> _Work required_
Please reproduce the whole listing without altering anything.

------------------------------------

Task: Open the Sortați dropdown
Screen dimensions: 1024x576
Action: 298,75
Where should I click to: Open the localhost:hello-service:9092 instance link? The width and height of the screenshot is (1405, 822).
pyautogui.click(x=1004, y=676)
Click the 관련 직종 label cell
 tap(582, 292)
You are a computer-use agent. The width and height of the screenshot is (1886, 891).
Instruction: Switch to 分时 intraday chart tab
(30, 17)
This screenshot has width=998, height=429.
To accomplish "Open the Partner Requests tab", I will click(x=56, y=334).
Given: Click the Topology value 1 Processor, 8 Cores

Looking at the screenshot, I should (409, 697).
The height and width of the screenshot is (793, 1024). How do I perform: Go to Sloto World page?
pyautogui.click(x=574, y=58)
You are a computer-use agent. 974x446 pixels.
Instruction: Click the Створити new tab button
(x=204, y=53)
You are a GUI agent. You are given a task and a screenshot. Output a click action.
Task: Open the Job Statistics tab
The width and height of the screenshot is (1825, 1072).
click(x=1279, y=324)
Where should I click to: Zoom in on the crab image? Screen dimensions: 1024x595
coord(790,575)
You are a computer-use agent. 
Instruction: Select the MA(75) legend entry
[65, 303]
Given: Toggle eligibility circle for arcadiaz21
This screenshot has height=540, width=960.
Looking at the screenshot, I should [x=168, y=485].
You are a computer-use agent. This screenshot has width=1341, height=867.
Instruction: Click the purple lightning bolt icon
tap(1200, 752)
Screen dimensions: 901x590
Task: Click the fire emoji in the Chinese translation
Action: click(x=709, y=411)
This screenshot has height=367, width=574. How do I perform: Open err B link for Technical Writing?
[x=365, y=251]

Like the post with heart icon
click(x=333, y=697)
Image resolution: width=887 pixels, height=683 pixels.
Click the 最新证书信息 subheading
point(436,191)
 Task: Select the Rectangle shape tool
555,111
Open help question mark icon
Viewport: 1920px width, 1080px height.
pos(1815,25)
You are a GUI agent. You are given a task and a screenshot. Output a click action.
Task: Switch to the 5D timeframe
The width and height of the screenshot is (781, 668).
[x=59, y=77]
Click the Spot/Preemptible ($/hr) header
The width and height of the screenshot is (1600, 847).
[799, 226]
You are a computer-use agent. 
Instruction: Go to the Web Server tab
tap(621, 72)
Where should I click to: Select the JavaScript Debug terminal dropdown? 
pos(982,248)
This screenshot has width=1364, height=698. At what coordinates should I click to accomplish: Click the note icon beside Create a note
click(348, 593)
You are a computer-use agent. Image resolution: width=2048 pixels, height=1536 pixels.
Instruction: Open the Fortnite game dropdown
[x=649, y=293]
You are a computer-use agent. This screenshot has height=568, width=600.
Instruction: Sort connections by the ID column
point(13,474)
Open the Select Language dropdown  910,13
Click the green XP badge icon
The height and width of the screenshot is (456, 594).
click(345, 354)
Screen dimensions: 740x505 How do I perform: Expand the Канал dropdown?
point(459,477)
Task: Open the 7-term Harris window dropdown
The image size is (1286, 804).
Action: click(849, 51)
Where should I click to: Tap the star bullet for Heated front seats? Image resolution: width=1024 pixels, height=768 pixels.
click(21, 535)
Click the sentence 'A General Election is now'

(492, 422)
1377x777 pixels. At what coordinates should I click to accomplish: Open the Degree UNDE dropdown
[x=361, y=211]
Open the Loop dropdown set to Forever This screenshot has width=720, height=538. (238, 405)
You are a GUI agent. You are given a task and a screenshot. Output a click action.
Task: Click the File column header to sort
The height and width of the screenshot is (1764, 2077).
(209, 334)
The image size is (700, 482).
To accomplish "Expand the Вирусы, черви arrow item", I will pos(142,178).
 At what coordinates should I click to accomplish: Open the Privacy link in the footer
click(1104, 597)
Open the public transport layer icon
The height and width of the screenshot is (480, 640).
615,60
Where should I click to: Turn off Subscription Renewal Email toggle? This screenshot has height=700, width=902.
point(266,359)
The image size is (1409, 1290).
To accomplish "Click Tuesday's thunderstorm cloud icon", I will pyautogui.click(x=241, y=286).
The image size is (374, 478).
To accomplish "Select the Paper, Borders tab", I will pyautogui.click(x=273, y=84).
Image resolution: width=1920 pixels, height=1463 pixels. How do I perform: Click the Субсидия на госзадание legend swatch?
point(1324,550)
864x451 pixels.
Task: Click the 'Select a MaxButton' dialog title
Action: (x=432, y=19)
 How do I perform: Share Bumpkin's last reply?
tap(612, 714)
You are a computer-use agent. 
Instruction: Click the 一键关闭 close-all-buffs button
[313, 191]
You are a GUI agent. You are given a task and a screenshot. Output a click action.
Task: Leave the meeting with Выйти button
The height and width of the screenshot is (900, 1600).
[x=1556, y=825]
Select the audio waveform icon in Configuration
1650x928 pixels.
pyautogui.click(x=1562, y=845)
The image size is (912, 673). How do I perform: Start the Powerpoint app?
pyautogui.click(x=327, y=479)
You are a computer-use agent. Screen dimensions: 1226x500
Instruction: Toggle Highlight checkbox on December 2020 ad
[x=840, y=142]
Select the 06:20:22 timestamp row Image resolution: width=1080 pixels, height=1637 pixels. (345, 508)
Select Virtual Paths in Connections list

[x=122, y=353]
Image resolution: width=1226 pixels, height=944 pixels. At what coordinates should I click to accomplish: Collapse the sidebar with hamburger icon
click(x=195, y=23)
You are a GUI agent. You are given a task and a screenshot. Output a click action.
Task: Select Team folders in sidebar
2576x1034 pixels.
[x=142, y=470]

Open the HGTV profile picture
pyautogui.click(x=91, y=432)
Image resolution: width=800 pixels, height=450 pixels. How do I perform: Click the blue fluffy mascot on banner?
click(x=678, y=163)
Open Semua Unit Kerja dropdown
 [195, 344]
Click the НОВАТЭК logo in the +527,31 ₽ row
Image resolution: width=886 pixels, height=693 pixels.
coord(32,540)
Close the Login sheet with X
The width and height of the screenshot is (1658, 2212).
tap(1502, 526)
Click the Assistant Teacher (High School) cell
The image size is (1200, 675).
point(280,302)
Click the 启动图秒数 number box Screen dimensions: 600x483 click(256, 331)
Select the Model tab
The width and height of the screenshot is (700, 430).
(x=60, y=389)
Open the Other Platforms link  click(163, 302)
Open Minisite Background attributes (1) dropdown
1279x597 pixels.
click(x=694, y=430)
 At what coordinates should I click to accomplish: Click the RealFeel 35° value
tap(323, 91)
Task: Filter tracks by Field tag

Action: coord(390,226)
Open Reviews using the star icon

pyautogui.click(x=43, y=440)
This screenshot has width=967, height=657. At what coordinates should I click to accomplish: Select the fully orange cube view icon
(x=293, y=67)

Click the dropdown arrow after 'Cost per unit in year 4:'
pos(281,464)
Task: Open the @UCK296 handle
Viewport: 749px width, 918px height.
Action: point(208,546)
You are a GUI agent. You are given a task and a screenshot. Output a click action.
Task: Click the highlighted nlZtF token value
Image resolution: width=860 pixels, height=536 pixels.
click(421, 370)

------------------------------------

> _Answer section_
Task: Open the Sortați dropdown
Screen dimensions: 1024x576
Action: 298,75
Where should I click to: Open the localhost:hello-service:9092 instance link? The width and height of the screenshot is (1405, 822).
pyautogui.click(x=1004, y=676)
Click the 관련 직종 label cell
 tap(582, 292)
You are a computer-use agent. The width and height of the screenshot is (1886, 891).
Instruction: Switch to 分时 intraday chart tab
(30, 17)
This screenshot has width=998, height=429.
To accomplish "Open the Partner Requests tab", I will click(x=56, y=334).
Given: Click the Topology value 1 Processor, 8 Cores

Looking at the screenshot, I should (409, 697).
The height and width of the screenshot is (793, 1024). How do I perform: Go to Sloto World page?
pyautogui.click(x=574, y=58)
You are a computer-use agent. 974x446 pixels.
Instruction: Click the Створити new tab button
(x=204, y=53)
You are a GUI agent. You are given a task and a screenshot. Output a click action.
Task: Open the Job Statistics tab
The width and height of the screenshot is (1825, 1072).
click(x=1279, y=324)
Where should I click to: Zoom in on the crab image? Screen dimensions: 1024x595
coord(790,575)
You are a computer-use agent. 
Instruction: Select the MA(75) legend entry
[65, 303]
Given: Toggle eligibility circle for arcadiaz21
This screenshot has height=540, width=960.
Looking at the screenshot, I should [x=168, y=485].
You are a computer-use agent. This screenshot has width=1341, height=867.
Instruction: Click the purple lightning bolt icon
tap(1200, 752)
Screen dimensions: 901x590
Task: Click the fire emoji in the Chinese translation
Action: click(x=709, y=411)
This screenshot has height=367, width=574. How do I perform: Open err B link for Technical Writing?
[x=365, y=251]

Like the post with heart icon
click(x=333, y=697)
Image resolution: width=887 pixels, height=683 pixels.
Click the 最新证书信息 subheading
point(436,191)
 Task: Select the Rectangle shape tool
555,111
Open help question mark icon
Viewport: 1920px width, 1080px height.
pos(1815,25)
You are a GUI agent. You are given a task and a screenshot. Output a click action.
Task: Switch to the 5D timeframe
The width and height of the screenshot is (781, 668).
[x=59, y=77]
Click the Spot/Preemptible ($/hr) header
The width and height of the screenshot is (1600, 847).
[799, 226]
You are a computer-use agent. 
Instruction: Go to the Web Server tab
tap(621, 72)
Where should I click to: Select the JavaScript Debug terminal dropdown? 
pos(982,248)
This screenshot has width=1364, height=698. At what coordinates should I click to accomplish: Click the note icon beside Create a note
click(348, 593)
You are a computer-use agent. Image resolution: width=2048 pixels, height=1536 pixels.
Instruction: Open the Fortnite game dropdown
[x=649, y=293]
You are a computer-use agent. This screenshot has height=568, width=600.
Instruction: Sort connections by the ID column
point(13,474)
Open the Select Language dropdown  910,13
Click the green XP badge icon
The height and width of the screenshot is (456, 594).
click(345, 354)
Screen dimensions: 740x505 How do I perform: Expand the Канал dropdown?
point(459,477)
Task: Open the 7-term Harris window dropdown
The image size is (1286, 804).
Action: click(849, 51)
Where should I click to: Tap the star bullet for Heated front seats? Image resolution: width=1024 pixels, height=768 pixels.
click(21, 535)
Click the sentence 'A General Election is now'

(492, 422)
1377x777 pixels. At what coordinates should I click to accomplish: Open the Degree UNDE dropdown
[x=361, y=211]
Open the Loop dropdown set to Forever This screenshot has width=720, height=538. (238, 405)
You are a GUI agent. You are given a task and a screenshot. Output a click action.
Task: Click the File column header to sort
The height and width of the screenshot is (1764, 2077).
(209, 334)
The image size is (700, 482).
To accomplish "Expand the Вирусы, черви arrow item", I will pos(142,178).
 At what coordinates should I click to accomplish: Open the Privacy link in the footer
click(1104, 597)
Open the public transport layer icon
The height and width of the screenshot is (480, 640).
615,60
Where should I click to: Turn off Subscription Renewal Email toggle? This screenshot has height=700, width=902.
point(266,359)
The image size is (1409, 1290).
To accomplish "Click Tuesday's thunderstorm cloud icon", I will pyautogui.click(x=241, y=286).
The image size is (374, 478).
To accomplish "Select the Paper, Borders tab", I will pyautogui.click(x=273, y=84).
Image resolution: width=1920 pixels, height=1463 pixels. How do I perform: Click the Субсидия на госзадание legend swatch?
point(1324,550)
864x451 pixels.
Task: Click the 'Select a MaxButton' dialog title
Action: (x=432, y=19)
 How do I perform: Share Bumpkin's last reply?
tap(612, 714)
You are a computer-use agent. 
Instruction: Click the 一键关闭 close-all-buffs button
[313, 191]
You are a GUI agent. You are given a task and a screenshot. Output a click action.
Task: Leave the meeting with Выйти button
The height and width of the screenshot is (900, 1600).
[x=1556, y=825]
Select the audio waveform icon in Configuration
1650x928 pixels.
pyautogui.click(x=1562, y=845)
The image size is (912, 673). How do I perform: Start the Powerpoint app?
pyautogui.click(x=327, y=479)
You are a computer-use agent. Screen dimensions: 1226x500
Instruction: Toggle Highlight checkbox on December 2020 ad
[x=840, y=142]
Select the 06:20:22 timestamp row Image resolution: width=1080 pixels, height=1637 pixels. (345, 508)
Select Virtual Paths in Connections list

[x=122, y=353]
Image resolution: width=1226 pixels, height=944 pixels. At what coordinates should I click to accomplish: Collapse the sidebar with hamburger icon
click(x=195, y=23)
You are a GUI agent. You are given a task and a screenshot. Output a click action.
Task: Select Team folders in sidebar
2576x1034 pixels.
[x=142, y=470]

Open the HGTV profile picture
pyautogui.click(x=91, y=432)
Image resolution: width=800 pixels, height=450 pixels. How do I perform: Click the blue fluffy mascot on banner?
click(x=678, y=163)
Open Semua Unit Kerja dropdown
 [195, 344]
Click the НОВАТЭК logo in the +527,31 ₽ row
Image resolution: width=886 pixels, height=693 pixels.
coord(32,540)
Close the Login sheet with X
The width and height of the screenshot is (1658, 2212).
tap(1502, 526)
Click the Assistant Teacher (High School) cell
The image size is (1200, 675).
point(280,302)
Click the 启动图秒数 number box Screen dimensions: 600x483 click(256, 331)
Select the Model tab
The width and height of the screenshot is (700, 430).
(x=60, y=389)
Open the Other Platforms link  click(163, 302)
Open Minisite Background attributes (1) dropdown
1279x597 pixels.
click(x=694, y=430)
 At what coordinates should I click to accomplish: Click the RealFeel 35° value
tap(323, 91)
Task: Filter tracks by Field tag

Action: coord(390,226)
Open Reviews using the star icon

pyautogui.click(x=43, y=440)
This screenshot has width=967, height=657. At what coordinates should I click to accomplish: Select the fully orange cube view icon
(x=293, y=67)

Click the dropdown arrow after 'Cost per unit in year 4:'
pos(281,464)
Task: Open the @UCK296 handle
Viewport: 749px width, 918px height.
Action: point(208,546)
You are a GUI agent. You are given a task and a screenshot. Output a click action.
Task: Click the highlighted nlZtF token value
Image resolution: width=860 pixels, height=536 pixels.
click(421, 370)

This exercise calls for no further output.